De acordo com o ofício protocolado pela entidade de classe, as recentes decisões administrativas da intervenção, com destaque para a demissão de profissionais da antiga equipe técnica da serventia, teriam resultado em imediata redução da capacidade operacional do cartório.

Segundo a Ademi-AM, os principais reflexos econômicos dessa instabilidade incluem:

  • Paralisação e atrasos na liberação de repasses bancários e financiamentos imobiliários;
  • Inviabilização de contratos de alienação fiduciária e escrituras públicas;
  • Impacto no fluxo de caixa de construtoras e corretores de imóveis;
  • Atrasos na entrega de empreendimentos e risco de descumprimento de prazos registrais previstos em lei.

Origem da crise e denúncias protocoladas

Segundo os autos em tramitação, o cenário relatado pela Ademi-AM sucedeu o desligamento da antiga equipe de escreventes e técnicos do cartório.

Conforme denúncia formalizada na corregedoria pelos ex-funcionários, as demissões teriam ocorrido menos de 24 horas após o grupo protocolar um alerta oficial sobre supostas irregularidades no sistema eletrônico de registros, que estariam sendo praticadas pela interventora do ofício.

O dossiê anexado à corregedoria relata suposta manipulação no processo de qualificação registral (a análise obrigatória de conformidade legal de escrituras e projetos) para aprovar grandes empreendimentos imobiliários.

De acordo com o relato técnico da denúncia, ao identificarem a falta de documentos exigidos em lei nos projetos de uma construtora, os então escreventes emitiram notas devolutivas (documento que barra o registro até a regularização).

No entanto, o grupo alega que a interventora teria solicitado a troca das notas originais por novas versões, suprimindo exigências legais previstas no provimento 531/2026 da corregedoria do TJ, o que teria viabilizado a liberação e o registro rápido dos imóveis em questão.

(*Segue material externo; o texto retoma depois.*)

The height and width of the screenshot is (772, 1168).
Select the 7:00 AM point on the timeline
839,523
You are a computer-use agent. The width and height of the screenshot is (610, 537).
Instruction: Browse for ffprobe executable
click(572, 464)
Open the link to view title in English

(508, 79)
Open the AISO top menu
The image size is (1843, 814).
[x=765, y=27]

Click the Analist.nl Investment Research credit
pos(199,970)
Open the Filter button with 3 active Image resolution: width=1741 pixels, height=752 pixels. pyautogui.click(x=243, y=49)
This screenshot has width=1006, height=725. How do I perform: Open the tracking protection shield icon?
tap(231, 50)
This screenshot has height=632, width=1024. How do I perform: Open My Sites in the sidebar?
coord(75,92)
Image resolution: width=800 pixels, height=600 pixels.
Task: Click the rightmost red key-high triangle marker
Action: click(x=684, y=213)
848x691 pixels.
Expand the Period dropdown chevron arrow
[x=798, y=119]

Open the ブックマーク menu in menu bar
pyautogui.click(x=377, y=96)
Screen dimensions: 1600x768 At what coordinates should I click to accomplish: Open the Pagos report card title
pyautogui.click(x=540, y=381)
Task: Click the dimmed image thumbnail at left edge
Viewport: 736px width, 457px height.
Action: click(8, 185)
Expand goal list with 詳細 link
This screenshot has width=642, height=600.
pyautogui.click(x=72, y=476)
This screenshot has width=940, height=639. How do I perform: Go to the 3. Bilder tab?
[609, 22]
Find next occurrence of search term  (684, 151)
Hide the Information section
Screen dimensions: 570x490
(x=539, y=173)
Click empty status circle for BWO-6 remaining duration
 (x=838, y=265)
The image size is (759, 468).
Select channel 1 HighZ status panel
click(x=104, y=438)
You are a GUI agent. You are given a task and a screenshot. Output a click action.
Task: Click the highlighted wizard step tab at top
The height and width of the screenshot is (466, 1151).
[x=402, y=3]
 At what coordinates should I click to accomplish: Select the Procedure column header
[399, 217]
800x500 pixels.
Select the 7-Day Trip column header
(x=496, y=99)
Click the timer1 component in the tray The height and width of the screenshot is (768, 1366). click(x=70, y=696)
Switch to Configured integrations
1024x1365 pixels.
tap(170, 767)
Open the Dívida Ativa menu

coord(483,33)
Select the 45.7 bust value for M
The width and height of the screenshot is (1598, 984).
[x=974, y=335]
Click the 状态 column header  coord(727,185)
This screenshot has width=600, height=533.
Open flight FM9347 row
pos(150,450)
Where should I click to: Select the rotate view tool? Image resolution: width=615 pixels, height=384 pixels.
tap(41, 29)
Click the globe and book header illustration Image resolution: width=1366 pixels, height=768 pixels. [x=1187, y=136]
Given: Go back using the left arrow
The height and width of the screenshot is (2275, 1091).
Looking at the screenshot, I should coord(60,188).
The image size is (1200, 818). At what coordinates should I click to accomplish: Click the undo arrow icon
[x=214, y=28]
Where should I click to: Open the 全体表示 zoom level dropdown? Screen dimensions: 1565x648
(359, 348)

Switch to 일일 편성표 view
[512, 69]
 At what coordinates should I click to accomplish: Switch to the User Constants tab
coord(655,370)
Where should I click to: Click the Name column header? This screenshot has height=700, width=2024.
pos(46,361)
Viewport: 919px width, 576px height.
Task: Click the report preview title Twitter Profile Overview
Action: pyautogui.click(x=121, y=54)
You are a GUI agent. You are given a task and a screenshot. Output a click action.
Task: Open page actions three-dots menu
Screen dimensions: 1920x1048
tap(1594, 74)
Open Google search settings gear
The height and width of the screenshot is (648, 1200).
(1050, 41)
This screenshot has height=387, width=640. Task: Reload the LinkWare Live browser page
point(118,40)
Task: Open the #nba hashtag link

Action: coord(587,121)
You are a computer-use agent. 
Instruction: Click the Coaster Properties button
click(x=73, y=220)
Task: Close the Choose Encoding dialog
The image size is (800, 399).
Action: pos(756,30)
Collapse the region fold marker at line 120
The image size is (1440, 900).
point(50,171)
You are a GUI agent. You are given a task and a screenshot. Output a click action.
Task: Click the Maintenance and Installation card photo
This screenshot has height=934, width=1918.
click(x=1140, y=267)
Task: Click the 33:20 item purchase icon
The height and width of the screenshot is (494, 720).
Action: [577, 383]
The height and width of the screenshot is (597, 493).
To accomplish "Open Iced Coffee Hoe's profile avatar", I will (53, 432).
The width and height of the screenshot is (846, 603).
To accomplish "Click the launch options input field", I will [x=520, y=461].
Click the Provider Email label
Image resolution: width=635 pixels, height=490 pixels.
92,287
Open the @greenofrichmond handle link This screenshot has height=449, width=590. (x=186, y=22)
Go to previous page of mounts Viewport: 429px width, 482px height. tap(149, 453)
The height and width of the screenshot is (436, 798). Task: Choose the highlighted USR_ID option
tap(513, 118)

Nos documentos, a equipe técnica afirma que optou por reunir registros digitais e formalizar o alerta ao corregedor-geral por temer responsabilização civil e criminal ao chancelar atos no sistema público.

Segundo o grupo, a resposta administrativa consistiu no bloqueio imediato das credenciais de trabalho e na utilização de reforço policial para impedir o acesso dos funcionários às dependências no dia seguinte.

Com base nos registros extraídos do sistema, a defesa dos trabalhadores desligados articula representações criminais junto ao Ministério Público Federal (MPF) e ao Conselho Nacional de Justiça (CNJ), requerendo a apuração de suposta inserção de dados falsos em sistema público e abuso de autoridade.